They say besides Taliban, conservative values of the tribes are as much to blame for the threats to performers. PHOTO COURTESY: ALJAZEERA.COM

After living in constant fear under Taliban rule for years, a handful of young men are now leading a cultural revolution in conservative South Waziristan, by making music with a social conscience.

Maqsood Rehman, a 22-year-old talented youngster from Sarwakai village, sings a combination of traditional folk songs, modern pop songs and self-described “revolutionary” anthems as he wants to bring his people back towards their musical roots.

“My songs are often on these themes: on unity, talking about how our people should once again come together and should become self-aware.

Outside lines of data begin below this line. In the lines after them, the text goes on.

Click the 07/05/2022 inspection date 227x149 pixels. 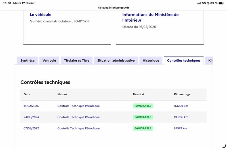point(31,128)
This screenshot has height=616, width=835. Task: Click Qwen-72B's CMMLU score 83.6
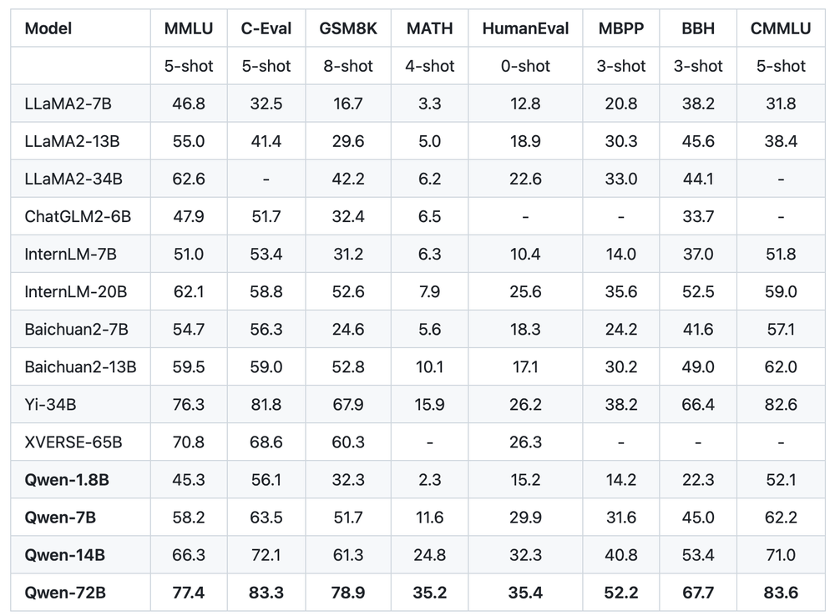781,593
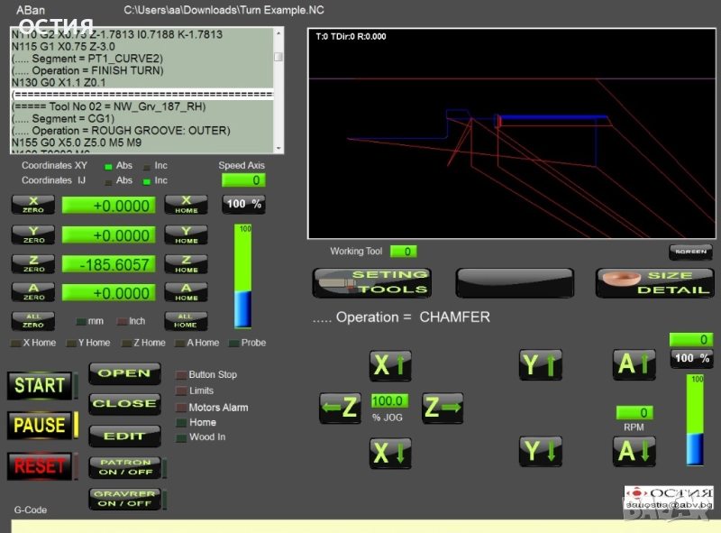Screen dimensions: 721x533
Task: Jog the A axis down
Action: 634,451
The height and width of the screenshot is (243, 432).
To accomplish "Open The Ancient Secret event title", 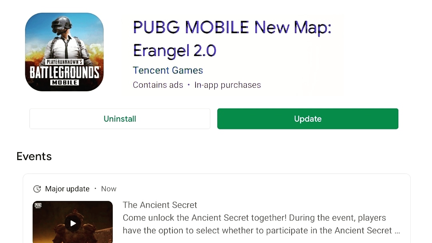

I want to deliver a message, of peace, unity and education,” said Rehman while speaking to Al Jazeera.

He always had a beautiful singing voice, and was often called upon to lead students at his primary school in their morning rendition of the national anthem.

However, a Taliban ambush on his school in 2005 changed everything for the 10-year-old Rehman and his school friends.

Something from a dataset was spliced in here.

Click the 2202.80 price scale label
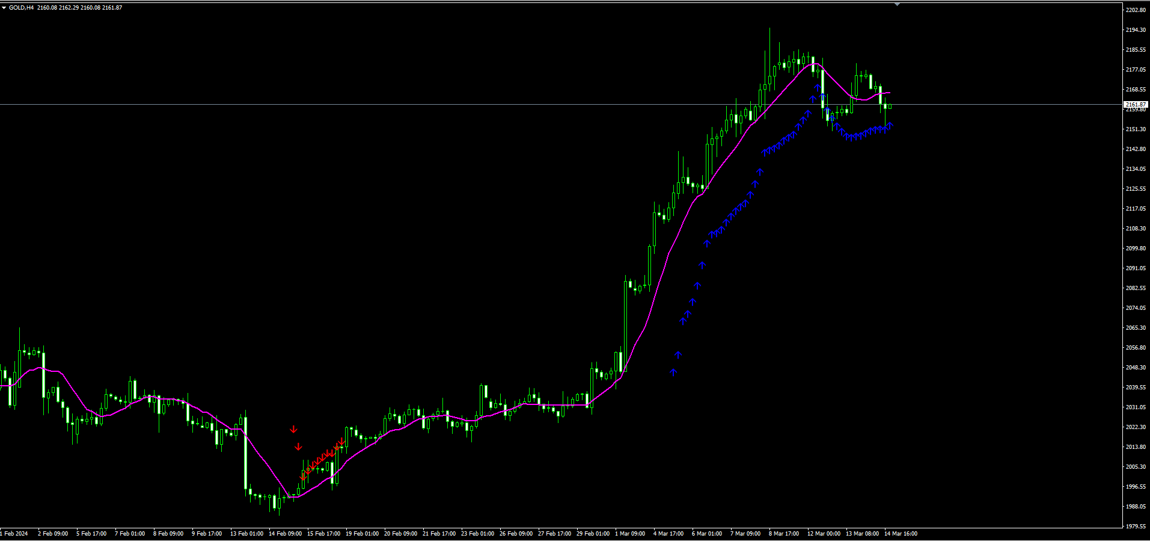coord(1136,10)
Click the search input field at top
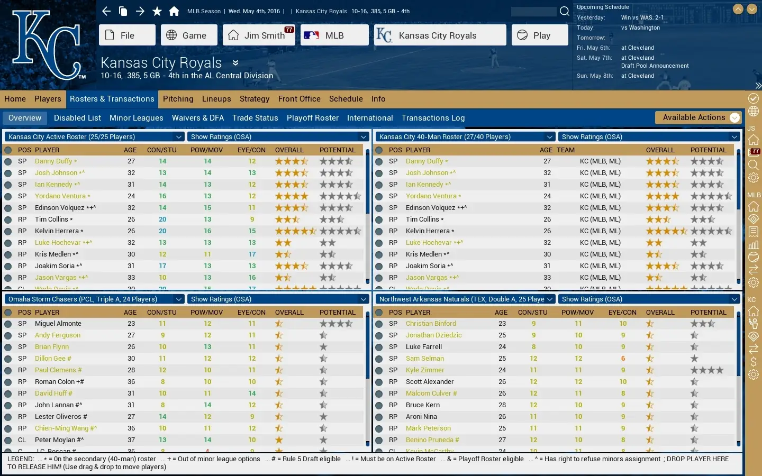762x476 pixels. [x=533, y=11]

“[The Taliban commander] gave a speech, saying that the army was coming. As they were speaking, explosions began to happen all around us. […] they hit the homes around us, we could hear the screams,” he said.

Wracked by fear and anger of the brutal attack, the young Rehman was left to question his priorities in life. He said he started writing poetry after the terrorist attack, thinking he needed to do something for the country, and for the people of Waziristan.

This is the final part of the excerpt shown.